What the task asks:
Please rewrite the data below, changing every "Marco Polo" to "Hanöbukten" and leaving everything else as it is.

Provided data:
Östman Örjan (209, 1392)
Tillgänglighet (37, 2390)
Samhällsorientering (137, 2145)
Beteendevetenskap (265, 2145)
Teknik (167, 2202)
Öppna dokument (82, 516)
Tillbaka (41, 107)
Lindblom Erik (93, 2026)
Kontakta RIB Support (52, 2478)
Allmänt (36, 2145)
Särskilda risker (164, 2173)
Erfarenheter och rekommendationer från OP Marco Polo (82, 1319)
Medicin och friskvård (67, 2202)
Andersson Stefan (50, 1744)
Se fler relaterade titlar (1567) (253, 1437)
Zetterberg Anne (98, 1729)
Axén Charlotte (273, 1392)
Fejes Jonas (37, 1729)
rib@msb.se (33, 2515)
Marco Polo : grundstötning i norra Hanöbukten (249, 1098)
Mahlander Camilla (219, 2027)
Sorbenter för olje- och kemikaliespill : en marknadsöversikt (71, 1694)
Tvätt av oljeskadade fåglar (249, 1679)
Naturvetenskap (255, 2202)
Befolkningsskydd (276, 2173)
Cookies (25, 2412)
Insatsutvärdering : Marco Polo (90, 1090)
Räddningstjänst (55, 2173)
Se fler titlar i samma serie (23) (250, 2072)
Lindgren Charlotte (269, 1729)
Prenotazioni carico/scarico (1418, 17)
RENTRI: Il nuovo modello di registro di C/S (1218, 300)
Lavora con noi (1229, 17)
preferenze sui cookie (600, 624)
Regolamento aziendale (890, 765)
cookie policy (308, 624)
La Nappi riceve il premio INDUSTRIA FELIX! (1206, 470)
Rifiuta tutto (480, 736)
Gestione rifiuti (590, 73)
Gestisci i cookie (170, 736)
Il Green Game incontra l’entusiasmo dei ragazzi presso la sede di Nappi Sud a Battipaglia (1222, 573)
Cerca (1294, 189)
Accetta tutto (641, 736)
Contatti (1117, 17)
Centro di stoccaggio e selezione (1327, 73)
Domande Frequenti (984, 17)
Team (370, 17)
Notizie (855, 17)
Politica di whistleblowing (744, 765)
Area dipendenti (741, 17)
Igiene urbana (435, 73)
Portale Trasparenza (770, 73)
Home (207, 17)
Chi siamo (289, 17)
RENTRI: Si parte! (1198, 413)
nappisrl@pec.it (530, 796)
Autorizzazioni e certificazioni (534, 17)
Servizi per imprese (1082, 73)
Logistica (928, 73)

Full answer:
Östman Örjan (209, 1392)
Tillgänglighet (37, 2390)
Samhällsorientering (137, 2145)
Beteendevetenskap (265, 2145)
Teknik (167, 2202)
Öppna dokument (82, 516)
Tillbaka (41, 107)
Lindblom Erik (93, 2026)
Kontakta RIB Support (52, 2478)
Allmänt (36, 2145)
Särskilda risker (164, 2173)
Erfarenheter och rekommendationer från OP Hanöbukten (82, 1319)
Medicin och friskvård (67, 2202)
Andersson Stefan (50, 1744)
Se fler relaterade titlar (1567) (253, 1437)
Zetterberg Anne (98, 1729)
Axén Charlotte (273, 1392)
Fejes Jonas (37, 1729)
rib@msb.se (33, 2515)
Hanöbukten : grundstötning i norra Hanöbukten (249, 1098)
Mahlander Camilla (219, 2027)
Sorbenter för olje- och kemikaliespill : en marknadsöversikt (71, 1694)
Tvätt av oljeskadade fåglar (249, 1679)
Naturvetenskap (255, 2202)
Befolkningsskydd (276, 2173)
Cookies (25, 2412)
Insatsutvärdering : Hanöbukten (90, 1090)
Räddningstjänst (55, 2173)
Se fler titlar i samma serie (23) (250, 2072)
Lindgren Charlotte (269, 1729)
Prenotazioni carico/scarico (1418, 17)
RENTRI: Il nuovo modello di registro di C/S (1218, 300)
Lavora con noi (1229, 17)
preferenze sui cookie (600, 624)
Regolamento aziendale (890, 765)
cookie policy (308, 624)
La Nappi riceve il premio INDUSTRIA FELIX! (1206, 470)
Rifiuta tutto (480, 736)
Gestione rifiuti (590, 73)
Gestisci i cookie (170, 736)
Il Green Game incontra l’entusiasmo dei ragazzi presso la sede di Nappi Sud a Battipaglia (1222, 573)
Cerca (1294, 189)
Accetta tutto (641, 736)
Contatti (1117, 17)
Centro di stoccaggio e selezione (1327, 73)
Domande Frequenti (984, 17)
Team (370, 17)
Notizie (855, 17)
Politica di whistleblowing (744, 765)
Area dipendenti (741, 17)
Igiene urbana (435, 73)
Portale Trasparenza (770, 73)
Home (207, 17)
Chi siamo (289, 17)
RENTRI: Si parte! (1198, 413)
nappisrl@pec.it (530, 796)
Autorizzazioni e certificazioni (534, 17)
Servizi per imprese (1082, 73)
Logistica (928, 73)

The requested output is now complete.